Democratic leadership has a huge problem in that they are hypocritical liars. From the American Prospect, “Ahead of last year’s vote on the WHPA, Pelosi said, “This is about freedom, about freedom of women having a choice about the size and timing of their families, not the business of people on the Court, or members of Congress, it’s about themselves.” Yesterday, Clyburn tweeted: “For 49 years, women have had the constitutional right to make choices about their body. The whole notion of politicians controlling those decisions is beyond the pale.” (But Democratic leadership share the same financial donors as Cuellar so will of the voters be damned).

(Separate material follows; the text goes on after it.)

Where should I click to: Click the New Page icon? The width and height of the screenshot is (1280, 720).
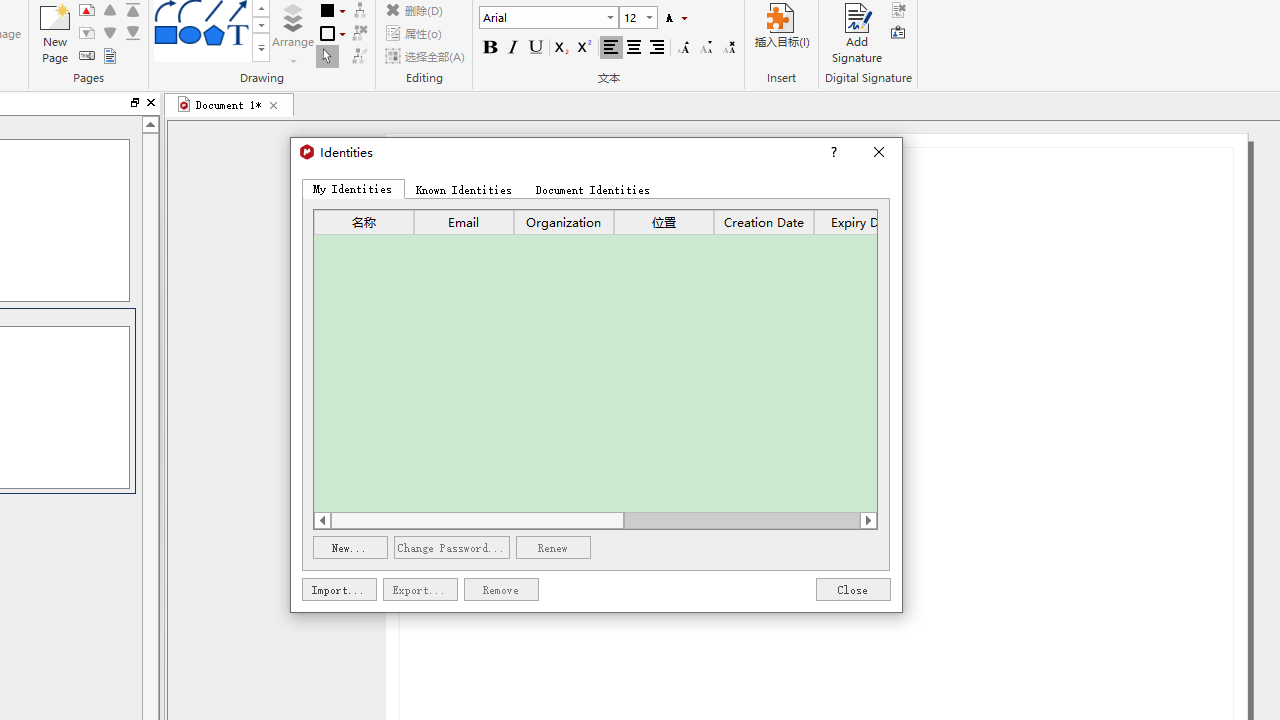point(55,20)
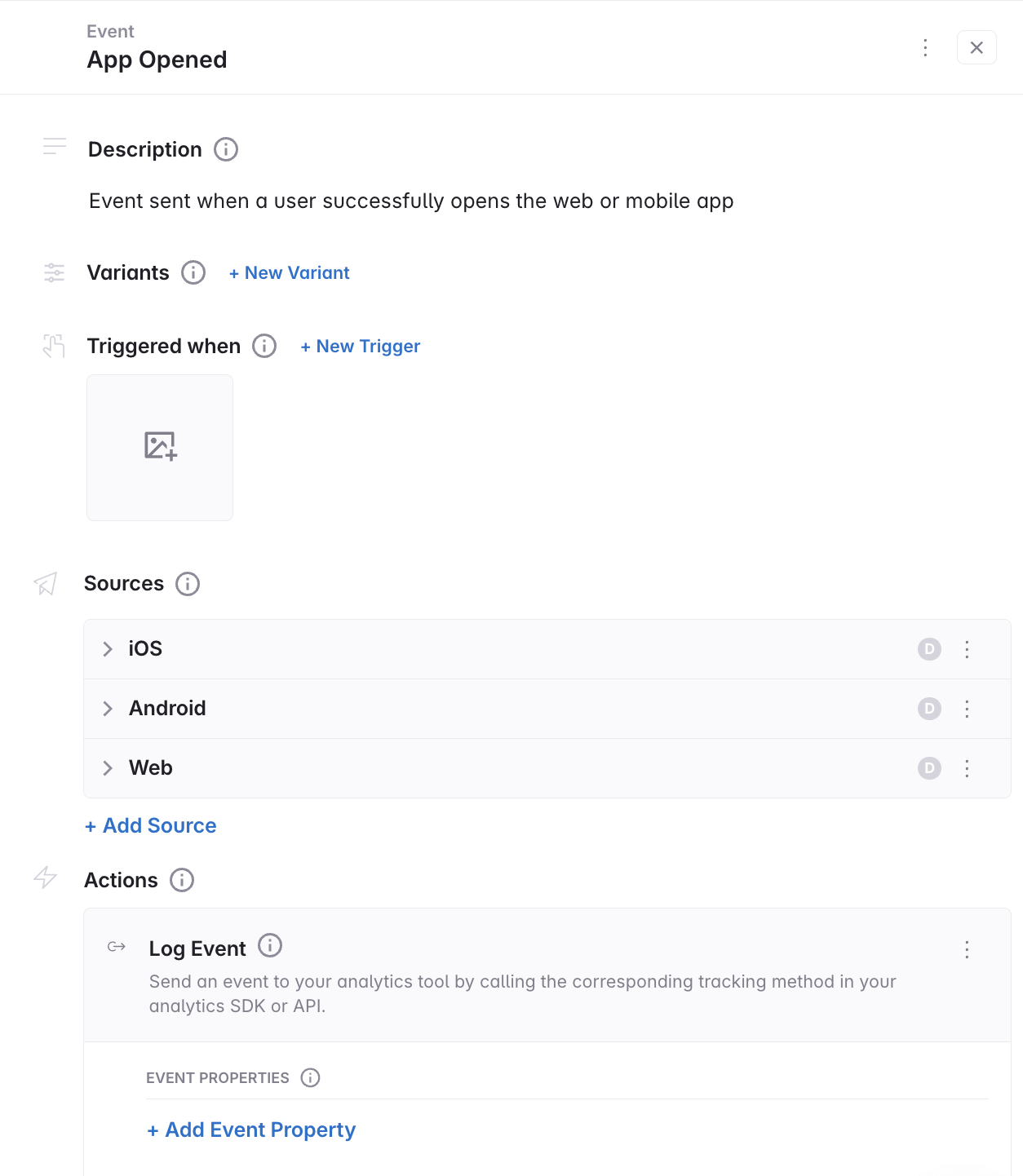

In retrospect, Roe vs Wade was probably a poor way to justify abortion. It was more of a “law” than a decision on “rights”. It stood for many years as the replacement for a national law. Only a strong push by the right zealots to pack the Supreme Court with three conservative justices, who effectively side-stepped how they really felt about Roe vs Wade, achieved what the religious right dreamed of.
At this point, the only way to save the right to choose is to codify Roe vs Wade and do it in such a manner that it can stand against the threats of the religious right. We need to push our Congress representative and Senators to pass a BIPARTISAN codification of Roe vs Wade.
I’m just wondering why people have problems with the state controlling a women’s body? To me Republican White males will be great stewards of a women’s vagina.